Second, the US economy is showing a fair bit of strength. The homebuilding sector is seeing very renewed levels of optimism as people are finally buying houses again. And autos are on fire, US car sales are hitting all-time high record levels.
Third, it’s not the Fed’s job to keep the stock market elevated. Their dual mandate is to keep inflation at a moderate level and provide for employment growth to the extent that they have the ability to influence it. The Fed does not have a mandate to keep stock prices high and diminish market volatility.
Fourth, though this argument rings less true, the Fed needs to hike so that it will have ammo for the next downturn. When things get bad again, if the Fed is off zero, it can cut back to zero to create new stimulus. Though if raising now causes a contraction which causes you to cut again in the near future, what has been accomplished?
Finally, hike proponents argue, and with seeming merit, that one rate hike will have but a small effect on the economy. And since people have been planning for a hike for literally years now, it should not cause a great market disturbance.
On the against the rate hike side, the argument starts first and foremost with the US dollar. The 20% surge higher in the US dollar over the last year has been primarily caused by the Fed tightening interest rate policy while the rest of the world eases. Interest rate hikes will cause the dollar to go further up, placing more strain on struggling economies with dollar debts.
Which brings up point number two, emerging markets have taken a bath. China, Russia, Brazil; all the biggies except India have suffered drastic sell-offs in their equity markets, and now investors are pulling money out of those country’s bond markets. With these global growth drivers now seemingly in reverse, the rest of the world will also face contraction. The US may be growing now, but will it still be as China grinds to a halt and Brazil and Russia further contract?
On a related note, point number three is that weak commodity prices make a hike unnecessary and counterproductive.

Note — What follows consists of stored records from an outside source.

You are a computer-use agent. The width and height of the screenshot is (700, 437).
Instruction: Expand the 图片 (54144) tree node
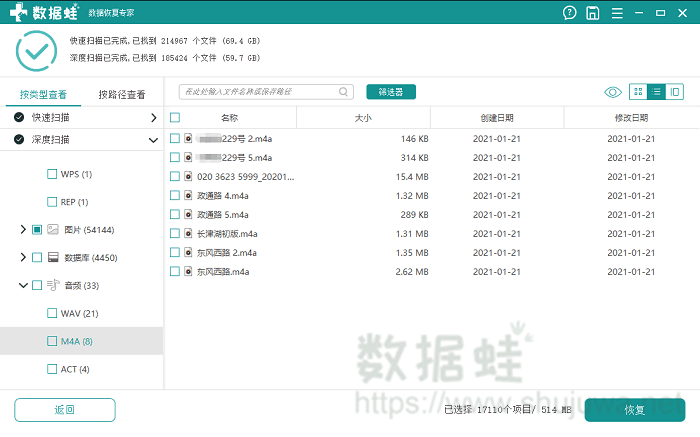23,230
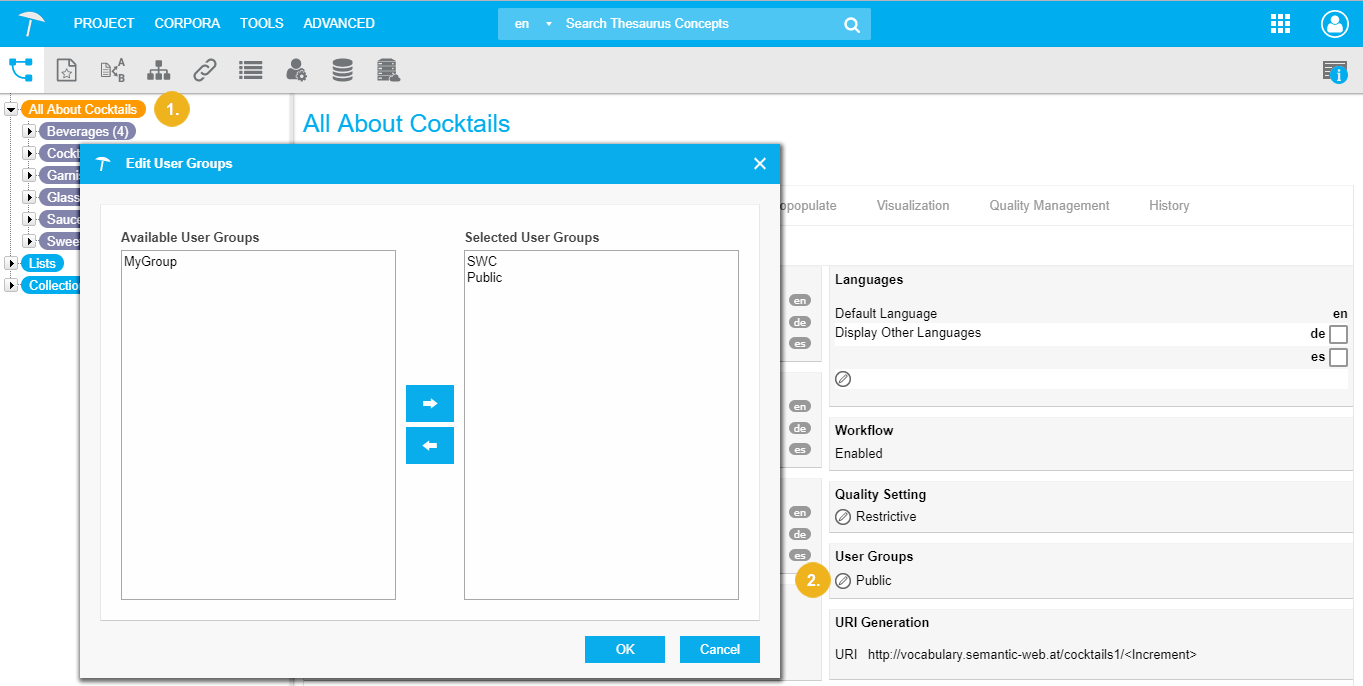This screenshot has width=1363, height=686.
Task: Open the CORPORA menu
Action: pyautogui.click(x=187, y=23)
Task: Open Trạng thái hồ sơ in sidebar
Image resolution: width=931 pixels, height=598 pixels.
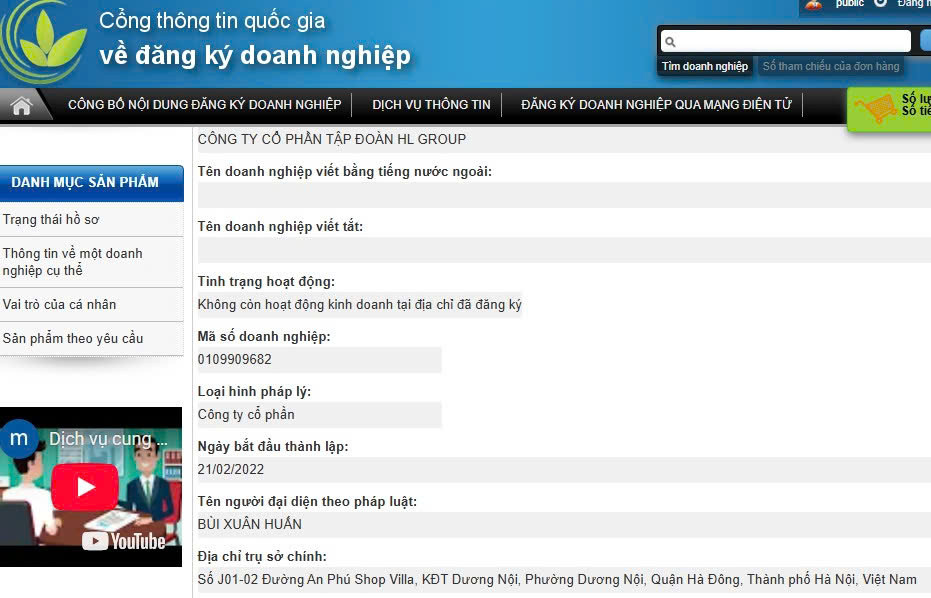Action: 51,220
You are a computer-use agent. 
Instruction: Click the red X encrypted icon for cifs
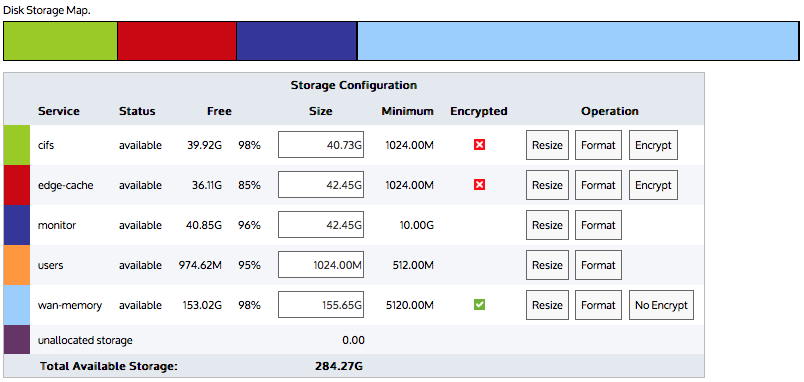[x=479, y=145]
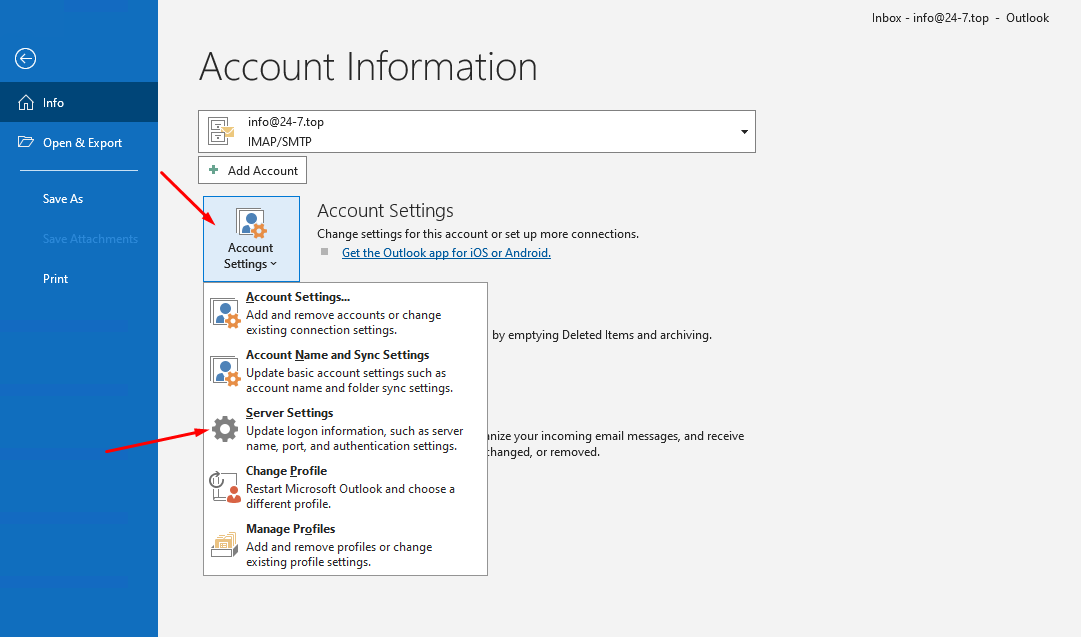
Task: Click the home icon beside Info
Action: click(x=25, y=103)
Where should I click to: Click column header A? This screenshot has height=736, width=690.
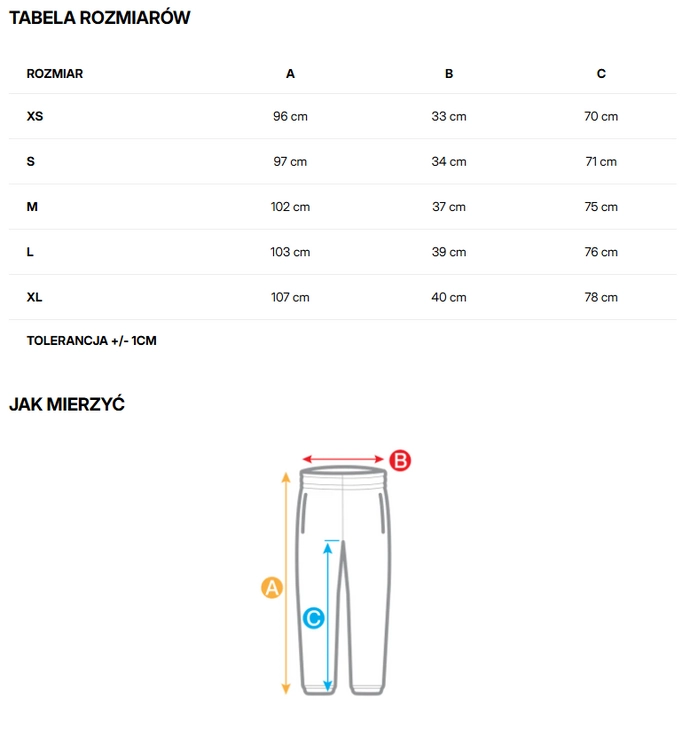point(290,74)
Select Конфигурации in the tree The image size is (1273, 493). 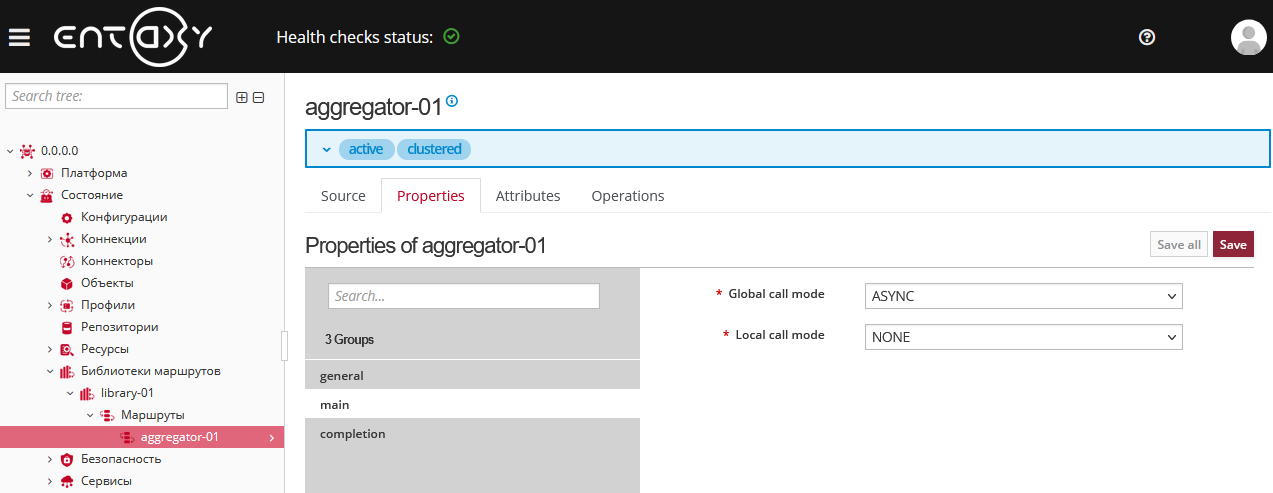123,217
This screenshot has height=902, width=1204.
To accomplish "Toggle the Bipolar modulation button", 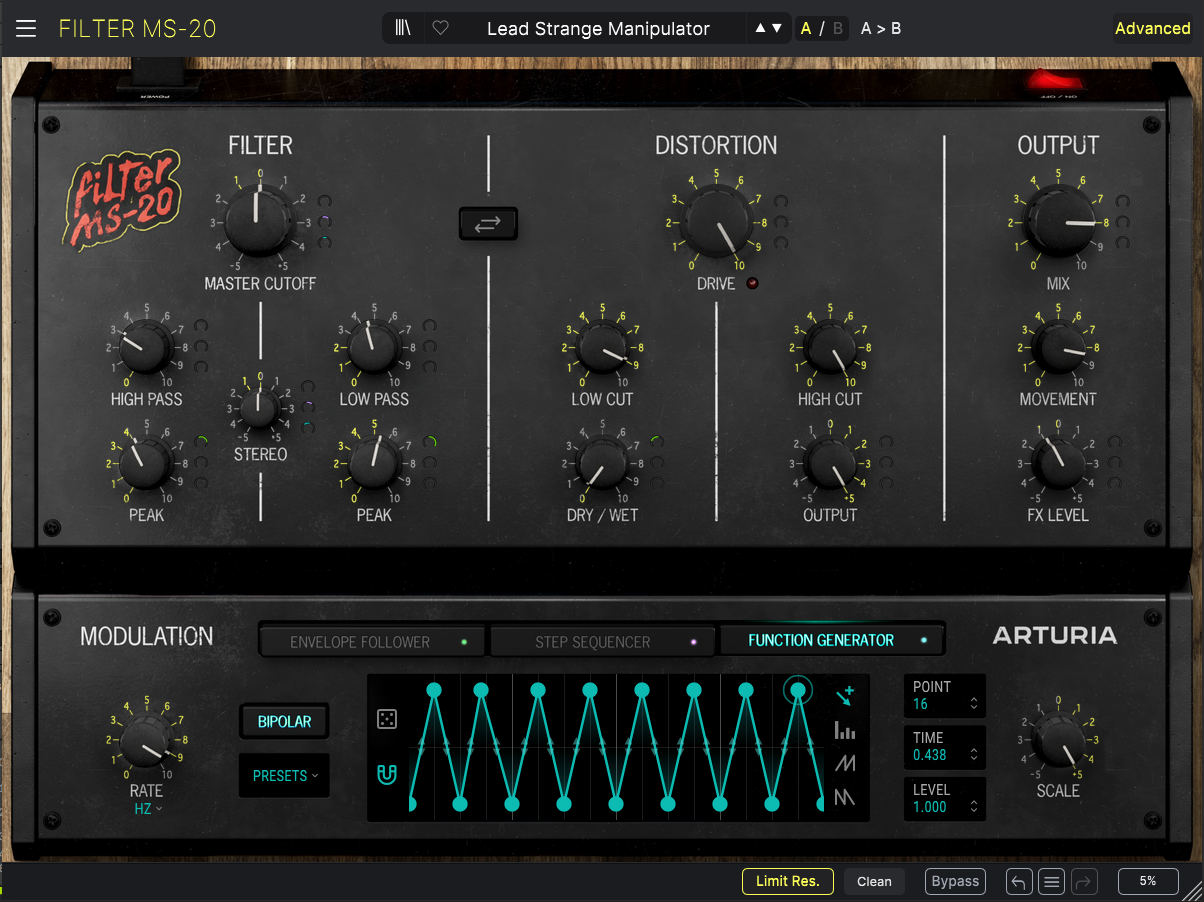I will (x=284, y=721).
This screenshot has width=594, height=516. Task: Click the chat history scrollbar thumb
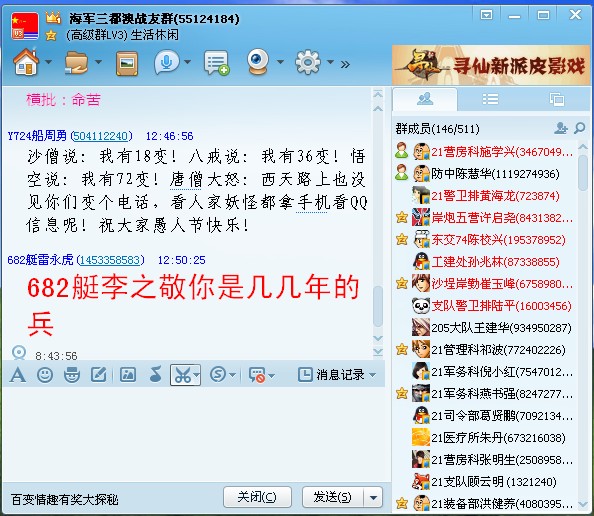[x=378, y=306]
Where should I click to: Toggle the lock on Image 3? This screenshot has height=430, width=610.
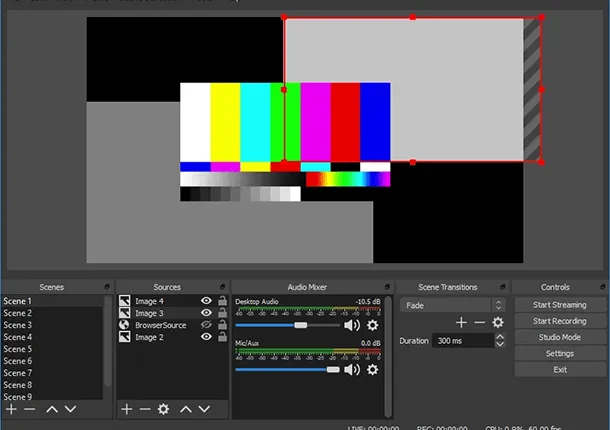coord(221,313)
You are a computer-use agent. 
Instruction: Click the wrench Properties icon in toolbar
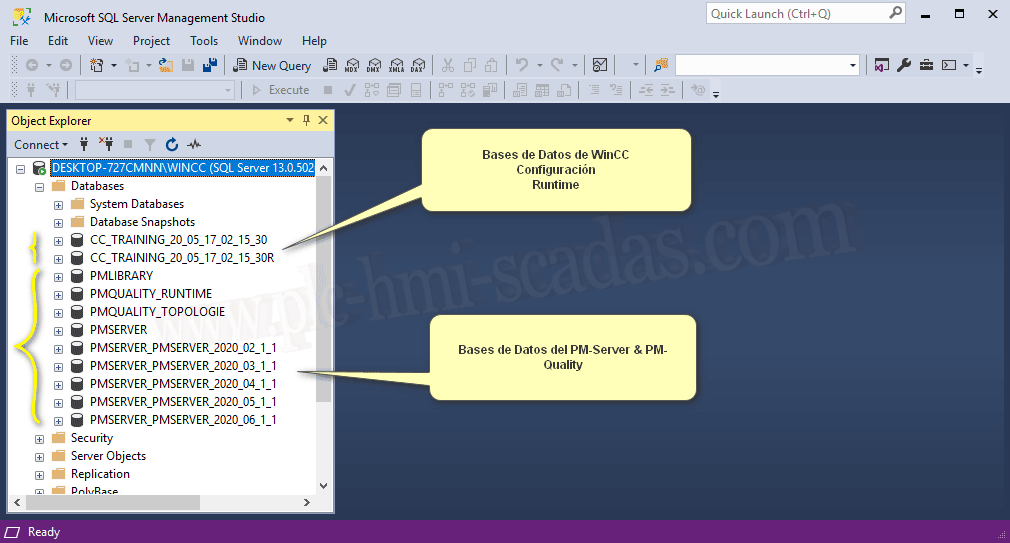point(904,65)
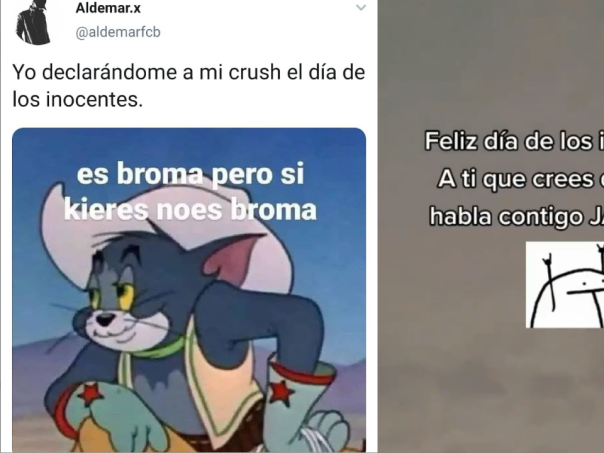Image resolution: width=604 pixels, height=453 pixels.
Task: Open the Aldemar.x profile avatar
Action: point(34,22)
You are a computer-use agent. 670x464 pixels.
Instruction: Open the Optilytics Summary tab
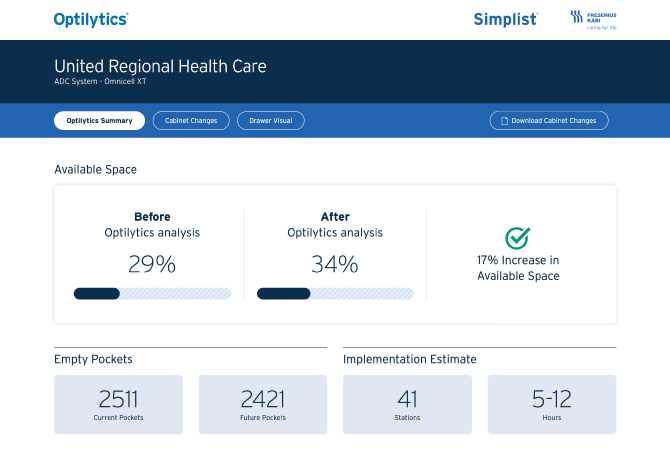99,121
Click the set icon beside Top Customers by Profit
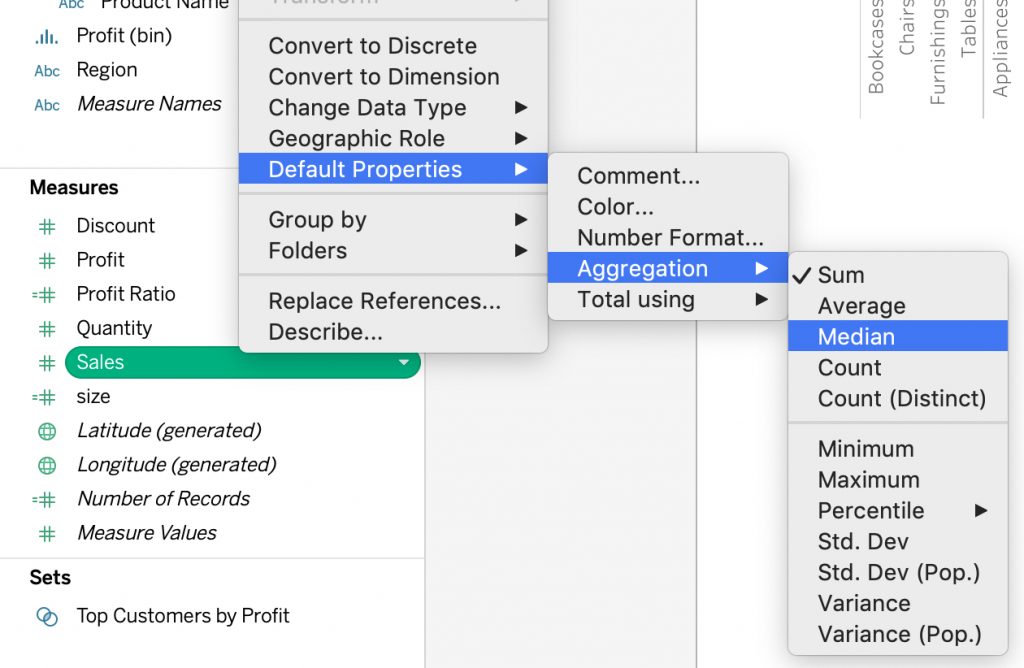1024x668 pixels. click(x=47, y=616)
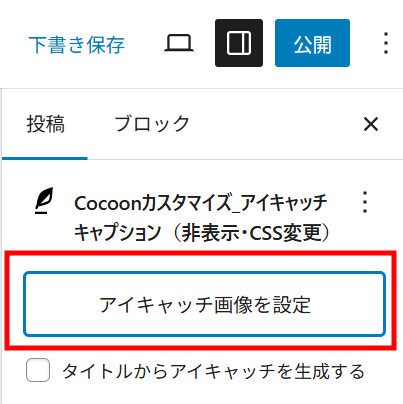Image resolution: width=403 pixels, height=404 pixels.
Task: Click the feather post icon beside the title
Action: [44, 200]

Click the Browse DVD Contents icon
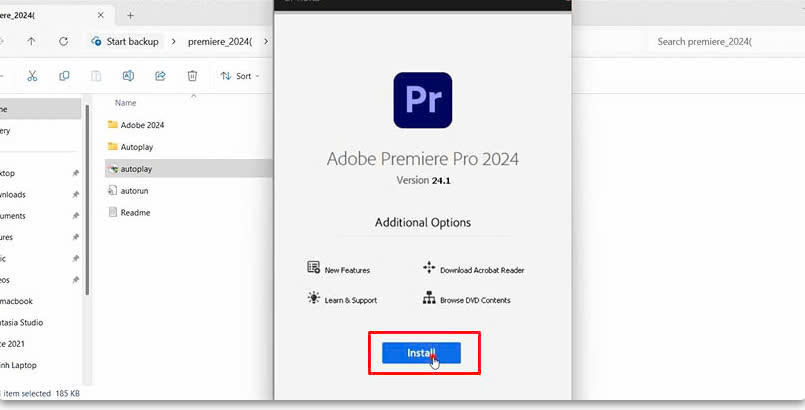[x=429, y=298]
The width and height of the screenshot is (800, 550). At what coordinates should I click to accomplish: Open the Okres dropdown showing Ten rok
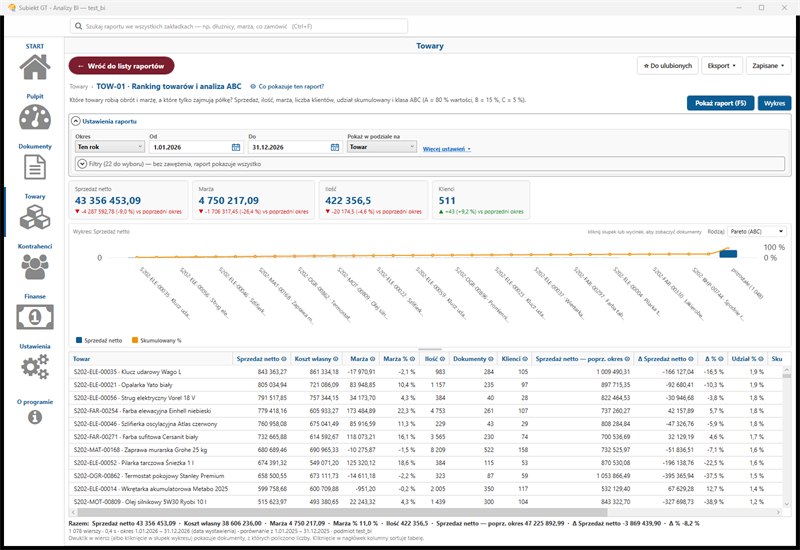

With demand for a wide variety of commodities, including oil, copper, steel and food products all at low levels and prices for them in the dumps, it seems evident that the world faces no incoming inflation or overexpansionary threat.
And that brings us to point four, which is that inflation is nowhere near the Fed’s target level, let alone high enough to cause concern. Sure, employment is strong and some sectors such as homes and autos show promising signs of revitalization. But is that reason alone to douse the recovery in cold water?
From this observer’s viewpoint, the balance of the evidence clearly weighs toward a no-hike decision. The US economy is showing some strength, but the world economy certainly isn’t.
Particularly since the US dollar is the world’s reserve currency and many foreign countries are heavily indebted in US-dollar denominated obligations, it would be simply cruel to drive up their borrowing costs further in this dark time.
The US is doing alright for itself, but any further moves that weaken the likes of Brazil, Russia, and China during this already dark period for them will end up causing economic contraction and job losses in the US sooner or later. In a globalized economy, no economy is immune to the struggles of the rest.
The US is the strongest boat in a globally stormy sea. That doesn’t give the US the mandate to put the brakes on its own economy though. Once Europe and the emerging economies see growth start to kick in, then it will be a better time to consider a real rate-hiking policy.